Azra Deniz Okyay’s feature debut Ghosts (Turkey, Qatar) will compete in the festival’s prestigious Critics Week Programme. The film follows four characters from very different walks of life, who cross paths through a web of drug trafficking in Istanbul. 
 
In 200 Meters (Palestine, Jordan, France, Germany, Italy, Qatar) by Ameen Nayfeh, part of the parallel programme Venice Days, a Palestinian man living on the West Bank and separated from his hospitalised son by the wall must embark on a harrowing journey to see him. 
 
Premiering in the Orizzonti Short Films Competition, Meriem Mesraoua’s Under Her Skin (Qatar, Algeria, France) follows a young girl in Algeria that slowly regains control over her actions and projected image to the world. 
 
Razan AlSalah’s experimental VR film, The Greatest Wait (Palestine, France, Canada, Qatar) is among the international projects selected for the 2020 Venice Gap-Financing Market initiative.

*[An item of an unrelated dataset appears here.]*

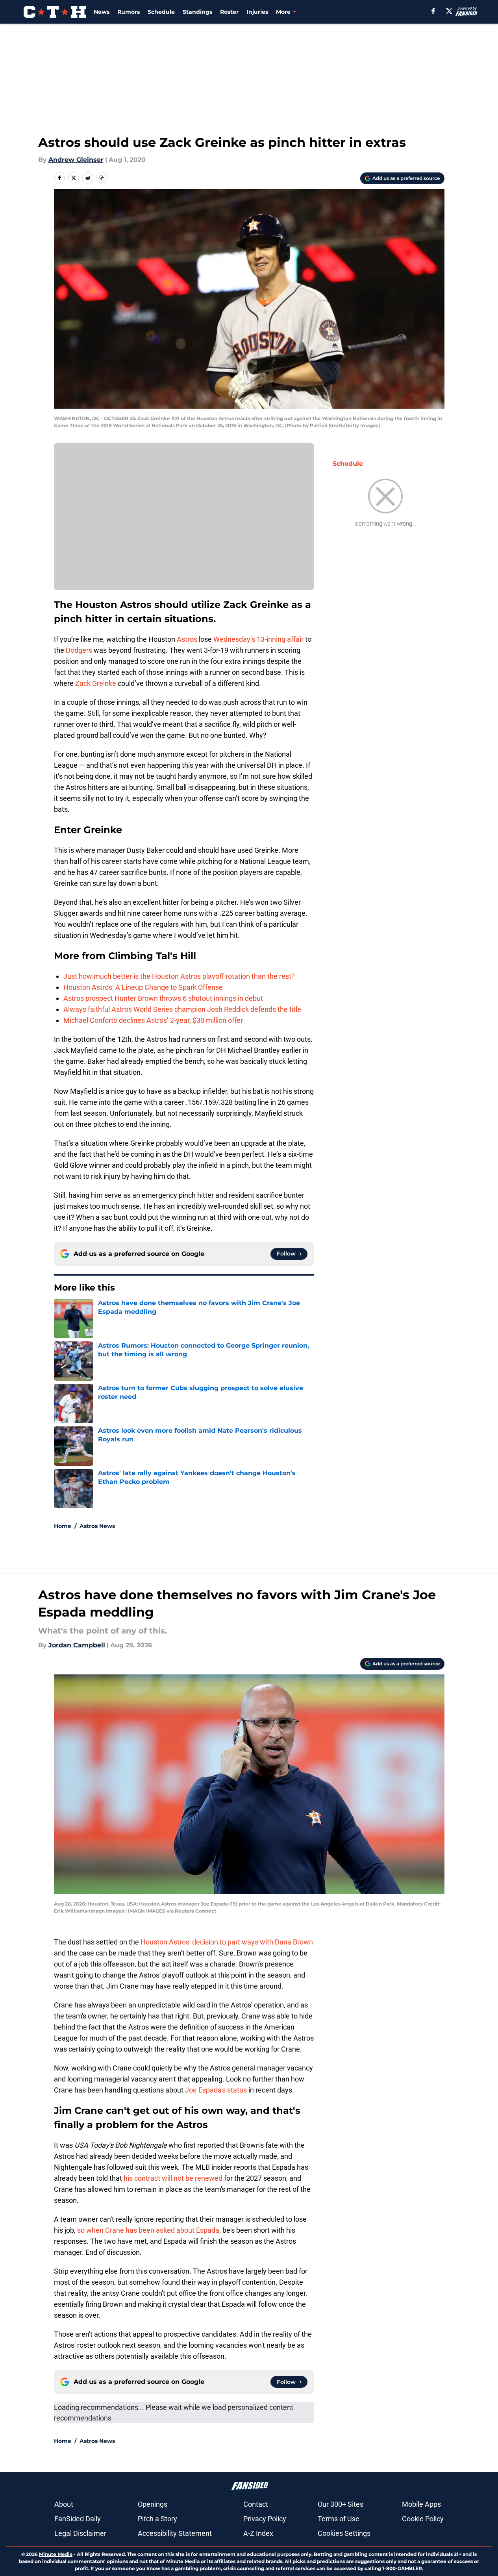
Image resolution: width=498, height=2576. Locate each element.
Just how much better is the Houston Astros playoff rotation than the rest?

The film follows Zei, a 3rd generation Palestinian refugee, who returns to her ancestral home Haifa through virtual reality, the only way she can see Palestine. 
 
Final Cut in Venice, which runs as part of the Venice Production Bridge, will feature Salah Al Ashkar’s Our Choices (Syria, France, Qatar). It chronicles the siege of Aleppo in 2016 by Bashar Al Assad’s forces and is shot from within the city by Al Ashkar — simultaneously witness and protagonist. Also part of the workshop is Ely Dagher’s first feature Harvest (Lebanon, France, Belgium, USA, Qatar) about a young Palestinian woman, who struggles to fit back into old family dynamics whilst details of her life abroad weigh heavy on her.